Problem to solve: Only the lines in the entries below from the line with "The image size is (480, 329)." to the line with "Where should I click to: Click", both included, belong in the answer, transcribed exactly and without pictures.

[Data supplied]

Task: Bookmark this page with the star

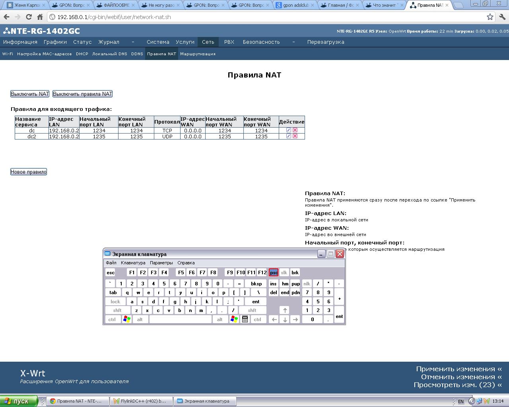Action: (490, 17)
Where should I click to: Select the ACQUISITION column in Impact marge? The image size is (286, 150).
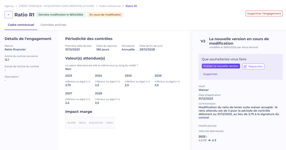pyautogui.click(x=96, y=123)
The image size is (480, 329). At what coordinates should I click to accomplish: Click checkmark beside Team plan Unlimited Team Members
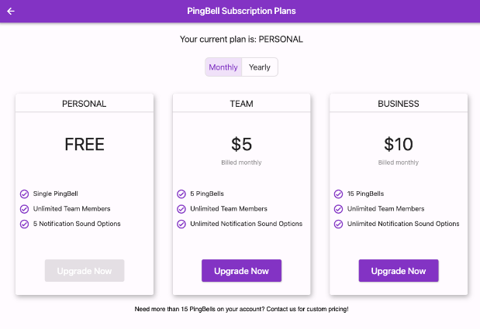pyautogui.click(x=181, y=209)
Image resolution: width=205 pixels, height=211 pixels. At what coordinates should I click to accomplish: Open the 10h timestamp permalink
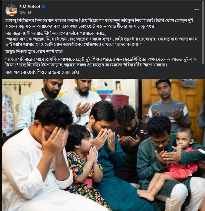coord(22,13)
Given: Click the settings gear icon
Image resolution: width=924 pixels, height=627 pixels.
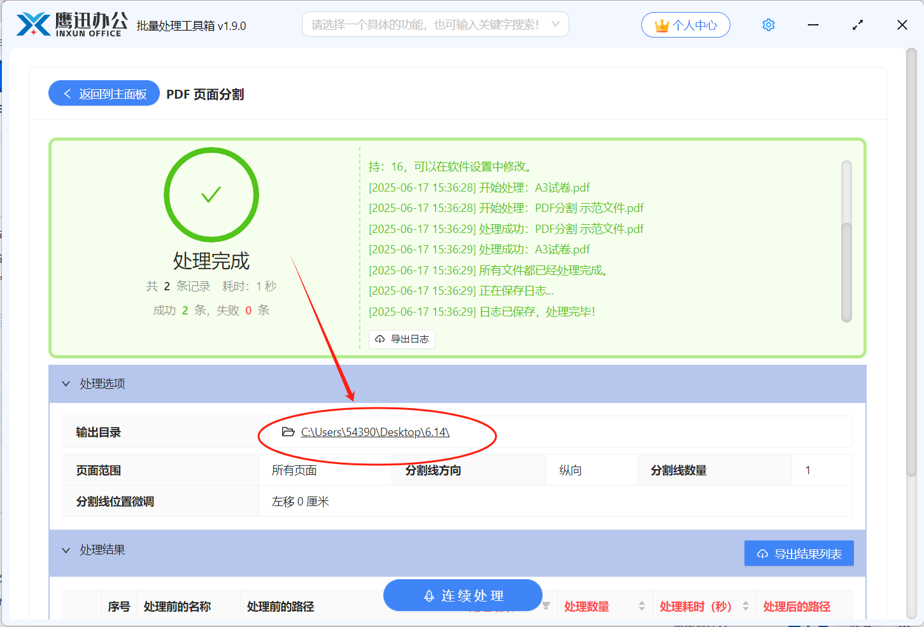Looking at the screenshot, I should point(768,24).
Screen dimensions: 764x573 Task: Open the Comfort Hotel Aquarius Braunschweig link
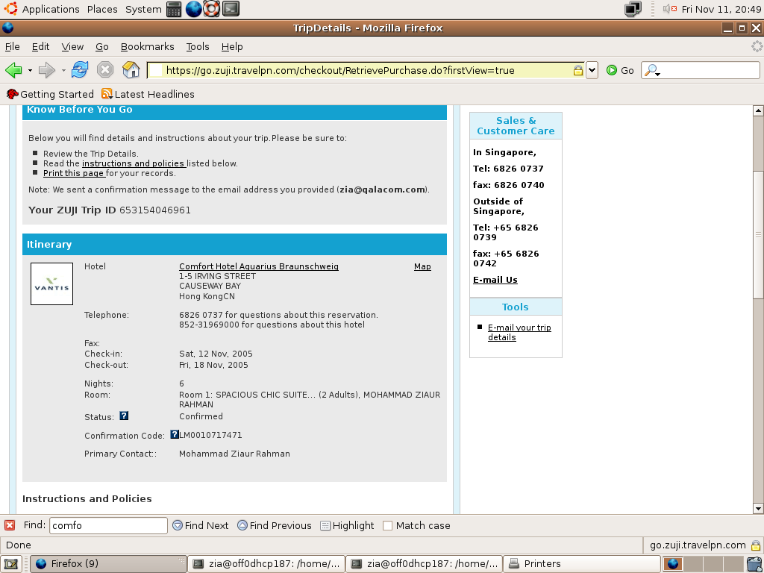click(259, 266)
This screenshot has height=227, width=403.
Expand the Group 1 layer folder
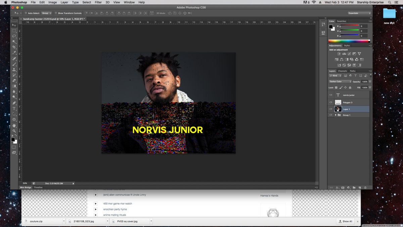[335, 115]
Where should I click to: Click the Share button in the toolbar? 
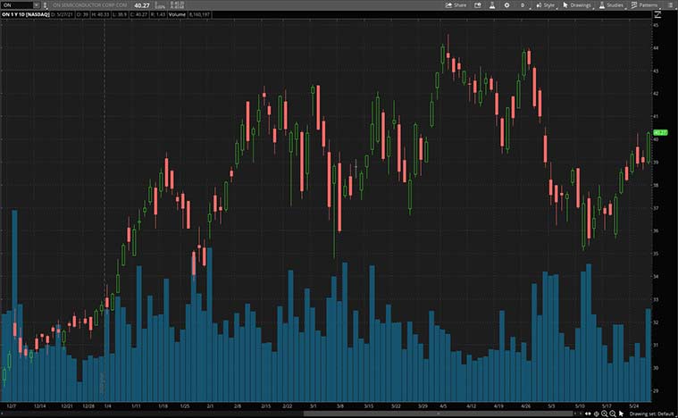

[/Data supplied]
[Data supplied]

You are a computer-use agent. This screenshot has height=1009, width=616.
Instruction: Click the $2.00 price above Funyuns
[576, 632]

[/Data supplied]

Written answer:
The image size is (480, 329). At what coordinates should I click to accomplish: Click checkmark beside Team plan Unlimited Team Members
pyautogui.click(x=181, y=209)
Image resolution: width=205 pixels, height=211 pixels. At what coordinates should I click to accomplish: Open the 10h timestamp permalink
coord(22,13)
Given: Click the settings gear icon
Image resolution: width=924 pixels, height=627 pixels.
Looking at the screenshot, I should point(768,24).
Screen dimensions: 764x573 Task: Open the Comfort Hotel Aquarius Braunschweig link
click(259, 266)
This screenshot has height=227, width=403.
Expand the Group 1 layer folder
[335, 115]
Where should I click to: Click the Share button in the toolbar? 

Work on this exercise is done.